▸ **YOUR OBJECTIVE**: Every line from the one containing "1368x855 pixels." to the one containing "Click the French flag avatar" in the records below, both included, must be set down exactly, and no other line.

▸ **RECORDS FOR THE EXERCISE**:
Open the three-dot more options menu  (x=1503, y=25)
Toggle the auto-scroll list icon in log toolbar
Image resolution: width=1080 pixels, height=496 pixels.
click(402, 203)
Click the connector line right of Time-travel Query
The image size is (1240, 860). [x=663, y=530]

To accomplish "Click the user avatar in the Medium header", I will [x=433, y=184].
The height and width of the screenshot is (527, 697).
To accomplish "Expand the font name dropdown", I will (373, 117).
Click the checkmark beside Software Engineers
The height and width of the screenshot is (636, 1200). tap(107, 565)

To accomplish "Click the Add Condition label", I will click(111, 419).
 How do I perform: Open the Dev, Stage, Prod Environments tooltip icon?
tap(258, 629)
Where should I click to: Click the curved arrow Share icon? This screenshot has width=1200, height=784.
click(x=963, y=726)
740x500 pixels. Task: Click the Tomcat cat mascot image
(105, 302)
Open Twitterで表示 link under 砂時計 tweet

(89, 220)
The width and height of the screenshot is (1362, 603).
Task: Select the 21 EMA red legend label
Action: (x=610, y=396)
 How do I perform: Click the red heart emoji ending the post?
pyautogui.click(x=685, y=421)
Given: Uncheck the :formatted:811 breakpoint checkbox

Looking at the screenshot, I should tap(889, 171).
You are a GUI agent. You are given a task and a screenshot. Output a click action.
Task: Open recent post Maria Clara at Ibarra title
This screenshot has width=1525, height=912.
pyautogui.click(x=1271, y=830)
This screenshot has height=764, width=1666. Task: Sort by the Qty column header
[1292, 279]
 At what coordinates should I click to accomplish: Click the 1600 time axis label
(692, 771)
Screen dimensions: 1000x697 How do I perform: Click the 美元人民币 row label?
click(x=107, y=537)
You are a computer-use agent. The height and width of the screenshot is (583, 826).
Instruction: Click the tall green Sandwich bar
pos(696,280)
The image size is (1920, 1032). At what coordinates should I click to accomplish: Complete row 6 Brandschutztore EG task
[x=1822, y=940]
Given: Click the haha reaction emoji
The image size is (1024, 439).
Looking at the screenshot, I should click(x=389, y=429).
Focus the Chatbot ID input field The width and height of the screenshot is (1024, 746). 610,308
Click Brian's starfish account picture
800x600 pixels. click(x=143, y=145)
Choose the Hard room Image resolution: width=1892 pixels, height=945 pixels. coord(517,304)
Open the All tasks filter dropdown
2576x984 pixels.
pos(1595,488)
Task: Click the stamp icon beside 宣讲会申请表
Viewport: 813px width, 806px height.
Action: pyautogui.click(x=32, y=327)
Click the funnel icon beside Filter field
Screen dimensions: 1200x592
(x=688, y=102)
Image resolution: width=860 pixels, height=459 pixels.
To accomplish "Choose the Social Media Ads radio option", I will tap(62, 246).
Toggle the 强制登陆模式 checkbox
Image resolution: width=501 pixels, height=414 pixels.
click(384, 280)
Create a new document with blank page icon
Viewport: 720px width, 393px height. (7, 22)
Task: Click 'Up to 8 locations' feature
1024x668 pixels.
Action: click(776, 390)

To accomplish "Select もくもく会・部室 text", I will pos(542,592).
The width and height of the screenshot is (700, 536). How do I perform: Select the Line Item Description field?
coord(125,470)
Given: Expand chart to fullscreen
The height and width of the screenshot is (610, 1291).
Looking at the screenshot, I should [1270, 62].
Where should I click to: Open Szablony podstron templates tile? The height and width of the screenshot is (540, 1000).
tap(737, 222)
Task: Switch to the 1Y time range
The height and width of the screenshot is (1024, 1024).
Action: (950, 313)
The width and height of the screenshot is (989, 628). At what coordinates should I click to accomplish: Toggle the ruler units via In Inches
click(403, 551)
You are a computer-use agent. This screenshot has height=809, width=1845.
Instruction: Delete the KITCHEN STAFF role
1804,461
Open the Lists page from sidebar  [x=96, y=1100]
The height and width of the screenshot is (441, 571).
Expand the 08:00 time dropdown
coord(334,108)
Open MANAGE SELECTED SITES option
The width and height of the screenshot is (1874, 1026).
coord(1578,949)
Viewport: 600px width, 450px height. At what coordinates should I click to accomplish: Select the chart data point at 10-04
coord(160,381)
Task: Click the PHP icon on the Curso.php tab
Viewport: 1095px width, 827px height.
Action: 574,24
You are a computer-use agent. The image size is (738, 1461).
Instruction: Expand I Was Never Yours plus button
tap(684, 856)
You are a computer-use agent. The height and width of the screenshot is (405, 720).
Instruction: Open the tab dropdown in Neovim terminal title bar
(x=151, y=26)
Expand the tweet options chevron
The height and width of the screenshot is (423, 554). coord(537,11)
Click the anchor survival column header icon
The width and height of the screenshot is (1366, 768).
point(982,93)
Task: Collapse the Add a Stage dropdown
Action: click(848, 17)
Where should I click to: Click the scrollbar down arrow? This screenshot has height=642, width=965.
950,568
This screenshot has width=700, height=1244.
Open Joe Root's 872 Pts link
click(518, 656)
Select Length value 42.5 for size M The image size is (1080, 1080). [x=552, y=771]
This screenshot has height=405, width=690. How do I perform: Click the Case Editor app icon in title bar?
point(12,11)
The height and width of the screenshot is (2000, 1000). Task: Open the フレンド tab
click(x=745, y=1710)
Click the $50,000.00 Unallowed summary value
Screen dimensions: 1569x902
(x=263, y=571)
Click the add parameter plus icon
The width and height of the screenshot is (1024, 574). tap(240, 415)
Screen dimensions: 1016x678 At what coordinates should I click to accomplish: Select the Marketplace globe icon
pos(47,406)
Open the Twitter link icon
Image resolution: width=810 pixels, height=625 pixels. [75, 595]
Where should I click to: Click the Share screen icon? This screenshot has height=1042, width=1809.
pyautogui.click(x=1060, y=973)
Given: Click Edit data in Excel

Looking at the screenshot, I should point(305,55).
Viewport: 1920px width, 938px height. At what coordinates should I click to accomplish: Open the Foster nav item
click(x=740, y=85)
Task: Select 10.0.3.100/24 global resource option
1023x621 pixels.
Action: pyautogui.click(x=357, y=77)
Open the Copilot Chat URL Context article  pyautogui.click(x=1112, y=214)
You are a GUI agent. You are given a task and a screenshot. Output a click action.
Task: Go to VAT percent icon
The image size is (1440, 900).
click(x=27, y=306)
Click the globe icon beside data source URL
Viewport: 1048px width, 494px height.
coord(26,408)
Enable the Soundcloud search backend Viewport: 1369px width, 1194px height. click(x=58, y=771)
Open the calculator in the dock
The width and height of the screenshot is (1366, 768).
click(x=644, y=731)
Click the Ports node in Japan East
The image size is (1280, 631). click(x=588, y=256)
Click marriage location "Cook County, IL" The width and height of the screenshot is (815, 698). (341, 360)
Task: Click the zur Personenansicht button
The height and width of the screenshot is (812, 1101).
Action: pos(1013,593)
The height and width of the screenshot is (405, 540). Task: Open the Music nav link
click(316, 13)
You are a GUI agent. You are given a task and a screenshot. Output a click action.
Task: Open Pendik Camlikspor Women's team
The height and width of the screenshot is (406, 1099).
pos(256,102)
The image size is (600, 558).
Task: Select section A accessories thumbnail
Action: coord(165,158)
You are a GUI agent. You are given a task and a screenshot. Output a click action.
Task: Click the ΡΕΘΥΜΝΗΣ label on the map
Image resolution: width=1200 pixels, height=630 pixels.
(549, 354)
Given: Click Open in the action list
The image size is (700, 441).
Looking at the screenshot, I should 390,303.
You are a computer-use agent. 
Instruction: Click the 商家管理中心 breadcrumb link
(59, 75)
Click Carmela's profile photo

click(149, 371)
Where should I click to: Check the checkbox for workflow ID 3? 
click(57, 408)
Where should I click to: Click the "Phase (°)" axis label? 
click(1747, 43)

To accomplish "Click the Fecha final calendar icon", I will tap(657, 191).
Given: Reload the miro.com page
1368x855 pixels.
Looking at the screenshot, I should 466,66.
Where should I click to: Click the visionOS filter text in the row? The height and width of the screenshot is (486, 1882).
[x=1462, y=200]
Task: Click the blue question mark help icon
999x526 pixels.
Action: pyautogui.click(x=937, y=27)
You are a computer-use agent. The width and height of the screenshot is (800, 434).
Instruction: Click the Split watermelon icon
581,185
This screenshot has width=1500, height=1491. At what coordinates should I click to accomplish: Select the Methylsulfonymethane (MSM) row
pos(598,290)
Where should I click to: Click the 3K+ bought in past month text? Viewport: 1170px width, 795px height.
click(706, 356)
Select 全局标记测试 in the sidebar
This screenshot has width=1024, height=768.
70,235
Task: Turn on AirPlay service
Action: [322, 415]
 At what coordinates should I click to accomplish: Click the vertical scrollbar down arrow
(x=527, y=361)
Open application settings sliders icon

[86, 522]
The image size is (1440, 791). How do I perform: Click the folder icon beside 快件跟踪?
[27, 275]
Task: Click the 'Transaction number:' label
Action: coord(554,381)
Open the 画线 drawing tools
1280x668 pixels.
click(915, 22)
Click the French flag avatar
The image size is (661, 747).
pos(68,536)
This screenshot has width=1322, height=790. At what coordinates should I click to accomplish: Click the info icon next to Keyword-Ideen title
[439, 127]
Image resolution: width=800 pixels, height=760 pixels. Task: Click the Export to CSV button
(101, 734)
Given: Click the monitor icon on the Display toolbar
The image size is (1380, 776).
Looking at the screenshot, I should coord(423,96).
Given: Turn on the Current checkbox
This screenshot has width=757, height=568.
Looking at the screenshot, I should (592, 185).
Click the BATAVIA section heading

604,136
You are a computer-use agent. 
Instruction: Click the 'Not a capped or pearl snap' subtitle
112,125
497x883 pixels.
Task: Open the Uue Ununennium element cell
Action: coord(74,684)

▸ **EXERCISE RESULT**:
1368x855 pixels.
Looking at the screenshot, I should 466,66.
Where should I click to: Click the visionOS filter text in the row? The height and width of the screenshot is (486, 1882).
[x=1462, y=200]
Task: Click the blue question mark help icon
999x526 pixels.
Action: pyautogui.click(x=937, y=27)
You are a computer-use agent. The width and height of the screenshot is (800, 434).
Instruction: Click the Split watermelon icon
581,185
This screenshot has width=1500, height=1491. At what coordinates should I click to accomplish: Select the Methylsulfonymethane (MSM) row
pos(598,290)
Where should I click to: Click the 3K+ bought in past month text? Viewport: 1170px width, 795px height.
click(706, 356)
Select 全局标记测试 in the sidebar
This screenshot has width=1024, height=768.
70,235
Task: Turn on AirPlay service
Action: [322, 415]
 At what coordinates should I click to accomplish: Click the vertical scrollbar down arrow
(x=527, y=361)
Open application settings sliders icon

[86, 522]
The image size is (1440, 791). How do I perform: Click the folder icon beside 快件跟踪?
[27, 275]
Task: Click the 'Transaction number:' label
Action: coord(554,381)
Open the 画线 drawing tools
1280x668 pixels.
click(915, 22)
Click the French flag avatar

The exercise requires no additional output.